In order to facilitate students' comprehension of math concepts, math department head Michael Fenton aims to implement technological programs that help students understand.
According to Fenton, his recent online sources have helped students who have a desire to learn.
"The students who want to work hard are now given the opportunity to study as much as they need to," Fenton said. "Only a small percent of students learn well without the help of an instructor. Most of us learn by doing examples and practicing. The videos are much like a personalized review session in that they allow kids to watch a lesson over and over until they get it. It's almost as if they are in class."
According to Fenton, the other main issue that prevents kids from learning material is absences. Once a student misses class, he or she has a harder time understanding the lessons. Therefore Fenton came about with the idea to record class sessions.
"I knew that my computer could record the online math sessions with sound as well as video. I had also heard that the Smartboard could do the same thing but I wasn't sure how it operated," Fenton said. "So I worked with Mr. [David] Martens [IT Director] for a while to see how we could make it work. It took a long time to figure out, but now that we know how to use it, it's quite simple."
The Smartboard resides in the far corner of the room, which is difficult for students in the back row to see. However, a projector was installed that takes the picture from the Smartboard and projects it onto the white board for all students to see.
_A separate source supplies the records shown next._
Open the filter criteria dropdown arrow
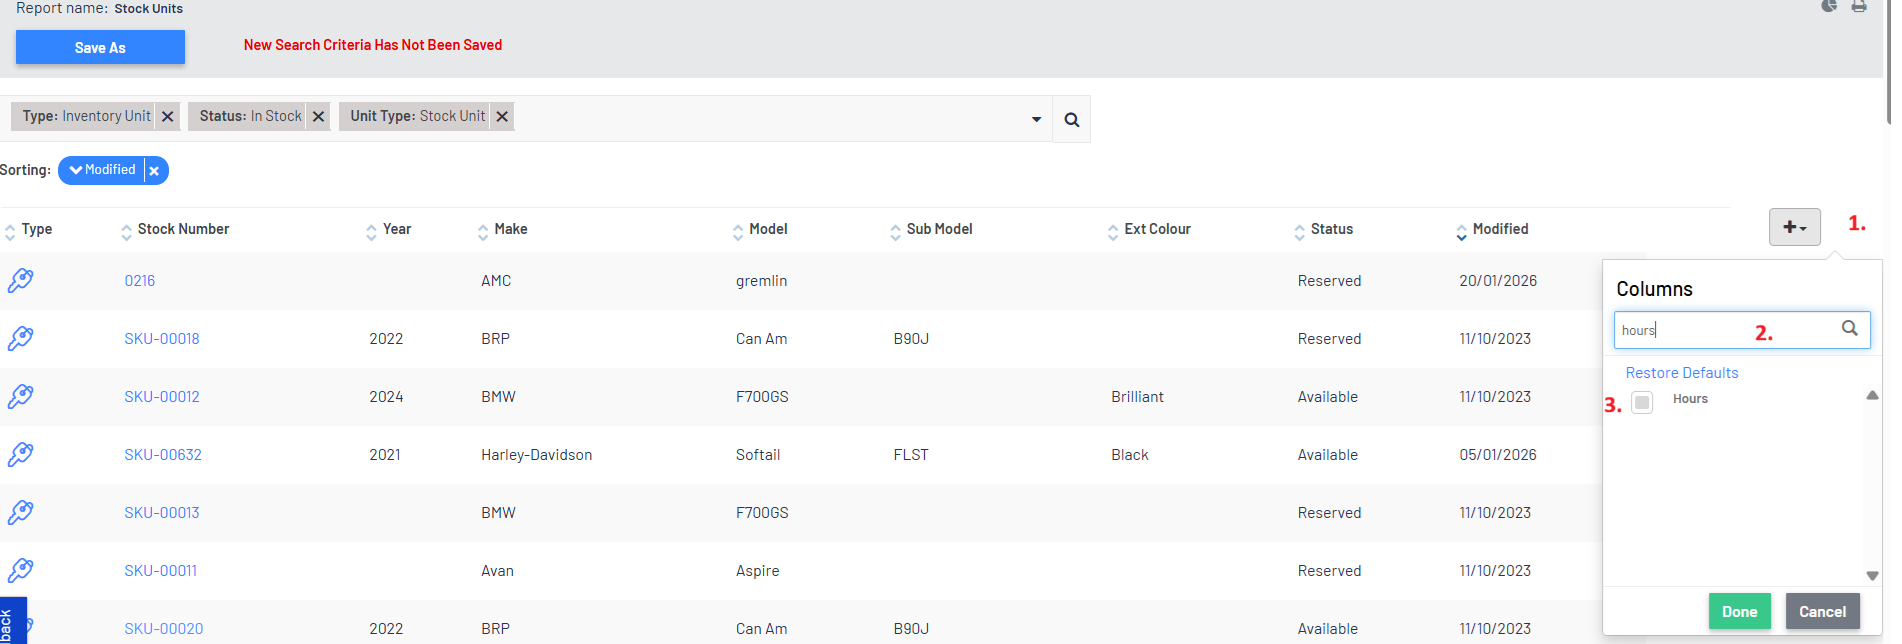This screenshot has height=644, width=1902. (x=1036, y=120)
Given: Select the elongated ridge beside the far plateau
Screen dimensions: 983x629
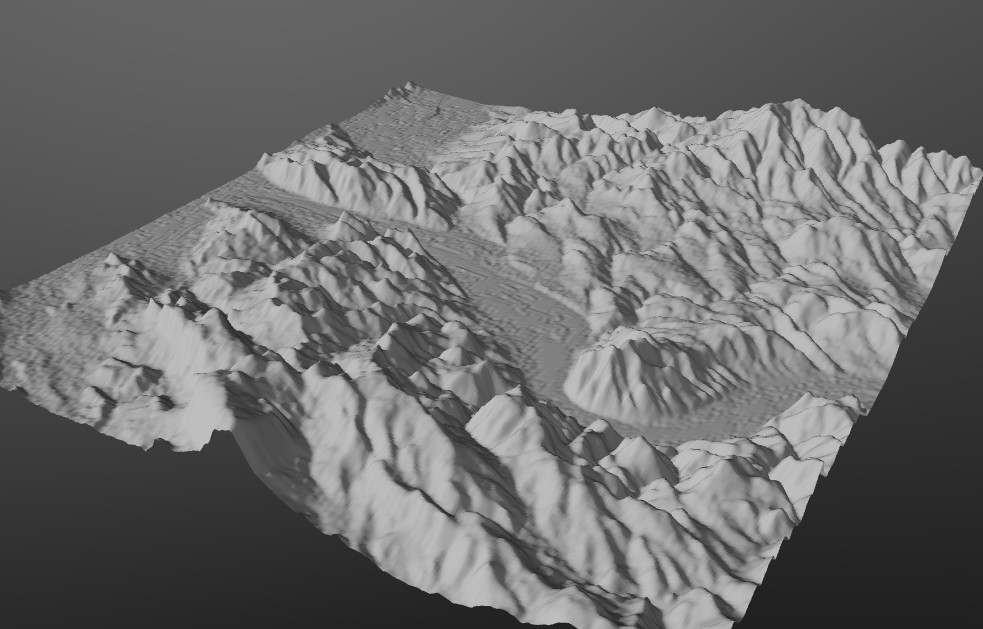Looking at the screenshot, I should [x=350, y=185].
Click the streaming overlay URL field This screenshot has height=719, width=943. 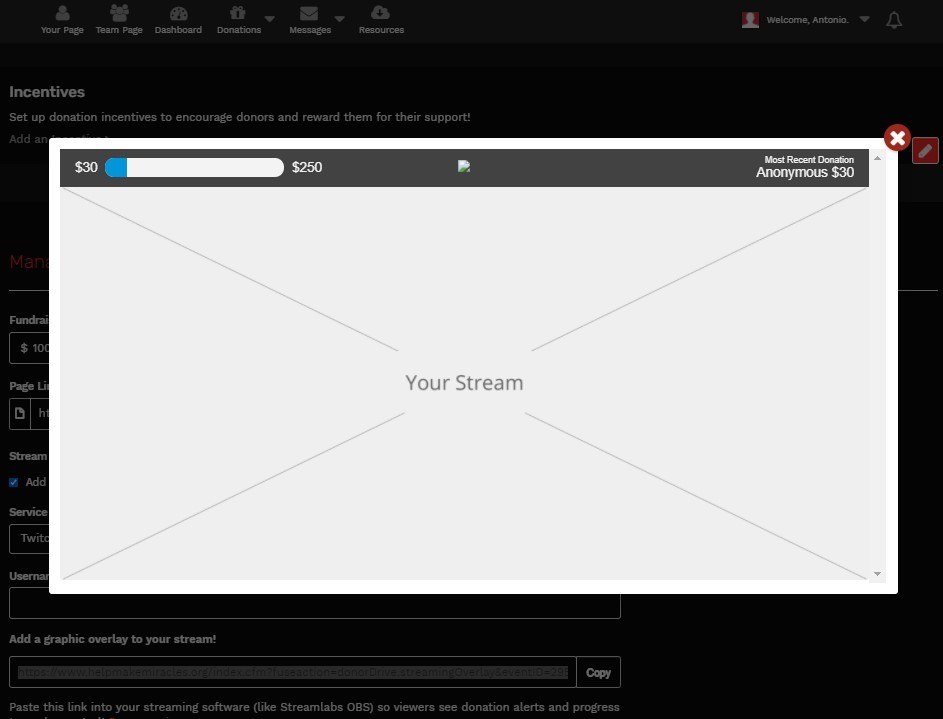293,672
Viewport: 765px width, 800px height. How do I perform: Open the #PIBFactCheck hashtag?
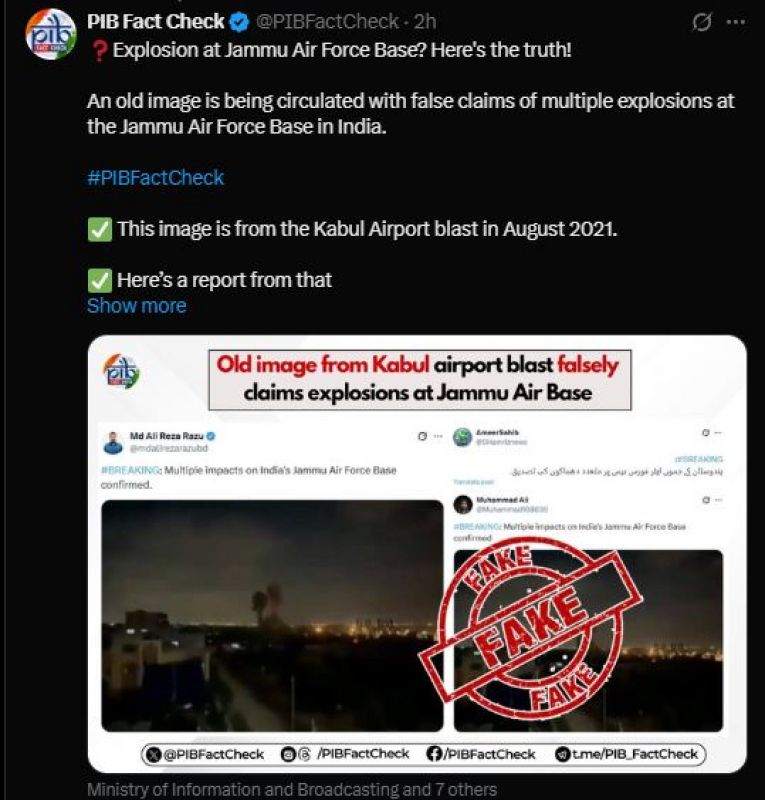pos(155,178)
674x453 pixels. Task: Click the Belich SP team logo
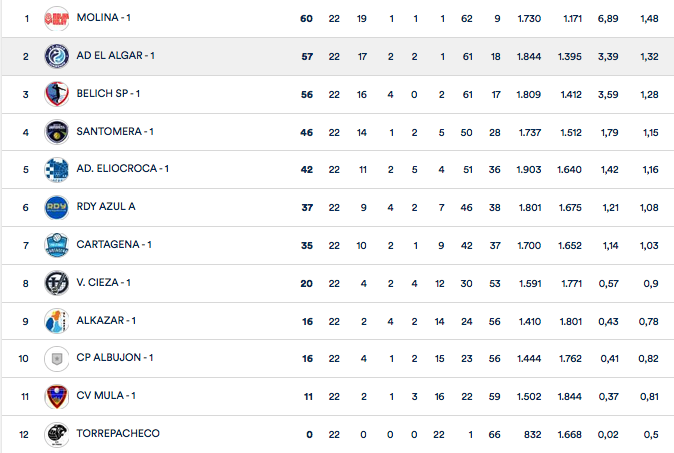[x=56, y=94]
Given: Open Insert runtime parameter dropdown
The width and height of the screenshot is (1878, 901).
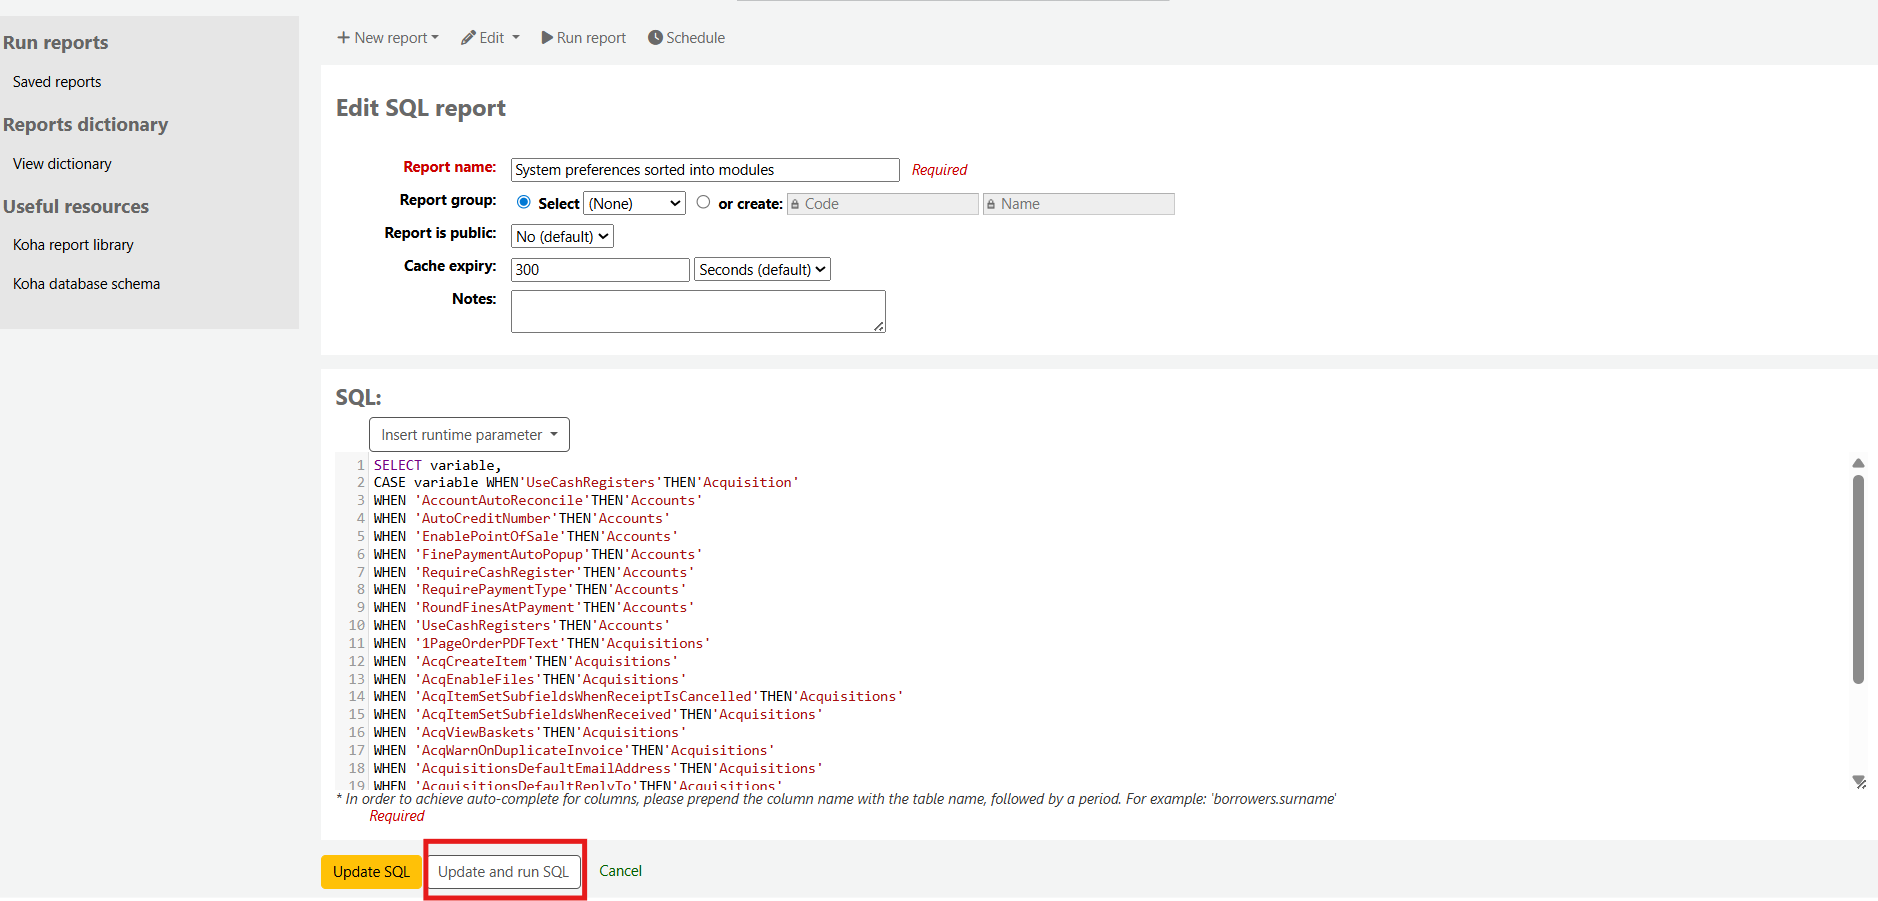Looking at the screenshot, I should point(469,435).
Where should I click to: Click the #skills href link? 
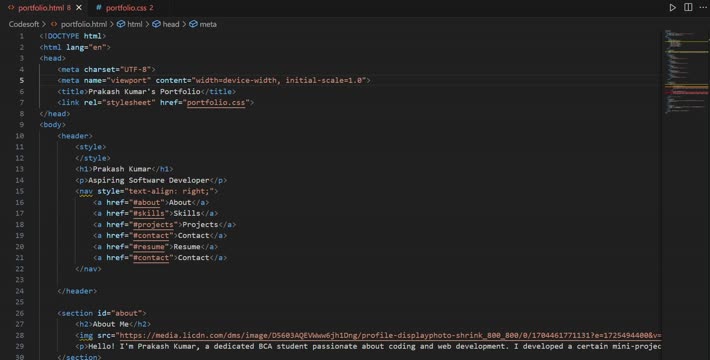[149, 213]
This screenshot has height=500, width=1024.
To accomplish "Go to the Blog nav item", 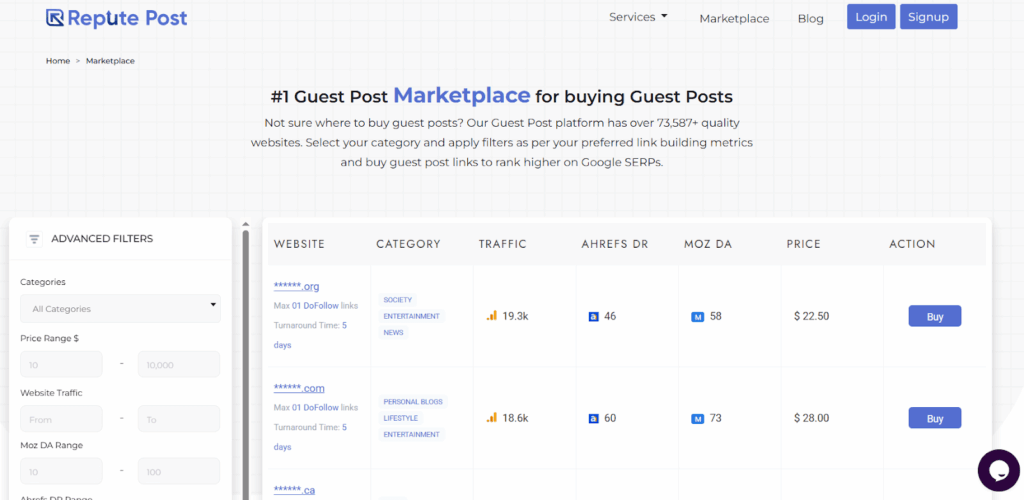I will click(810, 18).
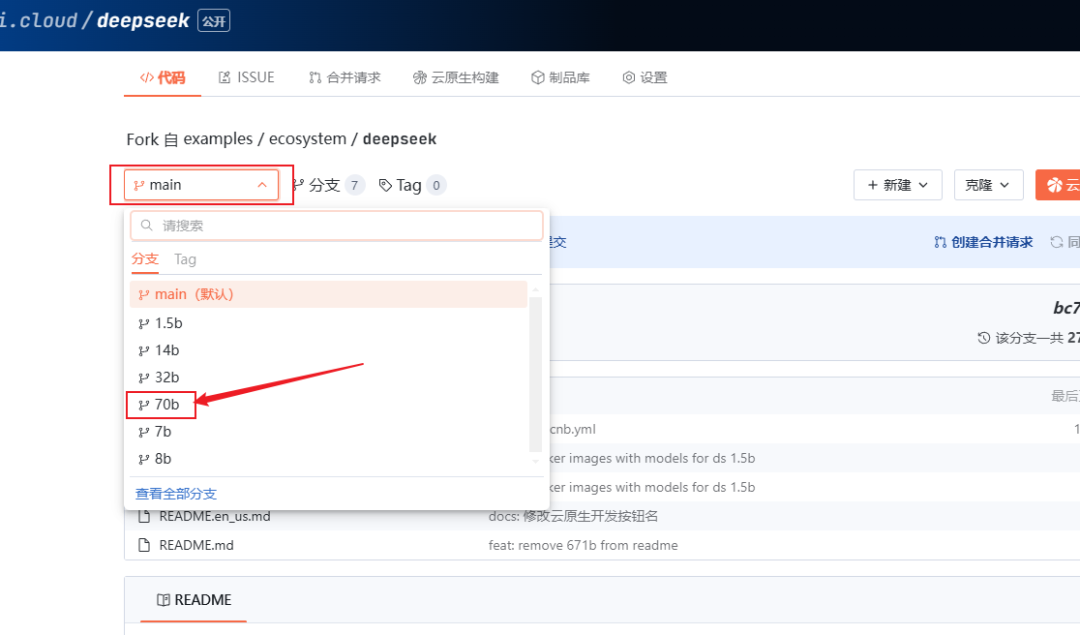
Task: Click the ISSUE icon in the navigation bar
Action: (x=226, y=77)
?The students who want to work hard are now given the opportunity to study as much as they need to." --Michael Fenton, math department head
"We needed the projector because it's not fair to neglect the students who did show up to class from learning," Fenton said. "Once we got that installed, the videos were downloaded straight to my computer and put onto an iTunes podcast for students to download. In order to save the videos we did have to purchase a hard drive which will have to be supplemented every 5-10 years."
According to Fenton, the department plans to duplicate this set up in every math room next year. Then all students will have access to videos for their specific class. Those videos will be stored on a hard drive and used as online courses for the following years.
"Some public schools are not offering summer school anymore due to budget cuts. This online class would provide students in the valley, and throughout the country, with a solid math course while profiting the school financially," Fenton said. "It will also help to make people more aware of our school and the programs we have to offer."
Eventually, every math level will be offered online for students who have failed previous classes, as well as home-schooled students whose parents lack the resources to teach high level math.